일반계 고등학생 사교육비 지출에 대한 베이지안 분위회귀모형 분석

  • Oh, Hyun Sook (Department of Applied Statistics, Gachon University)
  • 오현숙 (가천대학교 응용통계학과)
  • Received : 2017.09.11
  • Accepted : 2017.10.23
  • Published : 2017.11.30

Abstract

Private education expenses is one of the key issues in Korea and there have been many discussions about it. Academically, most of previous researches for private education expenses have used multiple regression linear model based on ordinary least squares (OLS) method. However, if the data do not satisfy the basic assumptions of the OLS method such as the normality and homoscedasticity, there is a problem with the reliability of estimations of parameters.
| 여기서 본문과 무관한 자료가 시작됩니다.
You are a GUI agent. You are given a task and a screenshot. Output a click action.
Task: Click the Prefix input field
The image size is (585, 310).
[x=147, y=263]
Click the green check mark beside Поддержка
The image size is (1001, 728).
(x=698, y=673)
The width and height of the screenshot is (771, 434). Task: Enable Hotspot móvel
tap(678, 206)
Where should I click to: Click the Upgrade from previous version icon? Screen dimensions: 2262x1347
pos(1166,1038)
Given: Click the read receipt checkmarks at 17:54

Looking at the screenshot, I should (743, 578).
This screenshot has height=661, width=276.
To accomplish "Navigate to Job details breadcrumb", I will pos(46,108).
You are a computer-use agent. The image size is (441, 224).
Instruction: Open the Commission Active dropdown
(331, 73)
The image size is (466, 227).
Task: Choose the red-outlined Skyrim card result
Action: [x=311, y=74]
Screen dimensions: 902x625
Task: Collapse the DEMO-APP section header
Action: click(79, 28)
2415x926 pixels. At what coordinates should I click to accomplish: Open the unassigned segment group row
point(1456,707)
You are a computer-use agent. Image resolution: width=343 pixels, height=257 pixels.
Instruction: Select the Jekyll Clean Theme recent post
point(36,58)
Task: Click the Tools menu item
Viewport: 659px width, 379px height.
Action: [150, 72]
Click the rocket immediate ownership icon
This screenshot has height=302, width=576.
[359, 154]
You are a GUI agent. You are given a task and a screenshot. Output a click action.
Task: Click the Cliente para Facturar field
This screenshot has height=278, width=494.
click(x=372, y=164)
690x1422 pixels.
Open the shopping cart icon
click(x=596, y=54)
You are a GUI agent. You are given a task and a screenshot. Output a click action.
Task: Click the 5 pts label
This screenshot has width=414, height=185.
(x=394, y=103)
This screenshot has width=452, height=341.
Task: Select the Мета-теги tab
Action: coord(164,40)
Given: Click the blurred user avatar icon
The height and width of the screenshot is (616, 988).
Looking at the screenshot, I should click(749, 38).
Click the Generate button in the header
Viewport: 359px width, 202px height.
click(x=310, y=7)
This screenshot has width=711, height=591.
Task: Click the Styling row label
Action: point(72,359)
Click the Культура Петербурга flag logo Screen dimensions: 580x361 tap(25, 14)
In this case, quantile regression model is preferred to OLS model since it does not depend on the assumptions of nonnormality and heteroscedasticity for the data. In the present study, the data from a survey on private education expenses, conducted by Statistics Korea in 2015 has been analyzed for investigation of the impacting factors for private education expenses. Since the data do not satisfy the OLS assumptions, quantile regression model has been employed in Bayesian approach by using gibbs sampling method. The analysis results show that the gender of the student, parent's age, and the time and cost of participating after school are not significant. Household income is positively significant in proportion to the same size for all levels (quantiles) of private education expenses. Spending on private education in Seoul is higher than other regions and the regional difference grows as private education expenditure increases. Total time for private education and student's achievement have positive effect on the lower quantiles than the higher quantiles. Education level of father is positively significant for midium-high quantiles only, but education level of mother is for all but low quantiles. Participating after school is positively significant for the lower quantiles but EBS textbook cost is positively significant for the higher quantiles.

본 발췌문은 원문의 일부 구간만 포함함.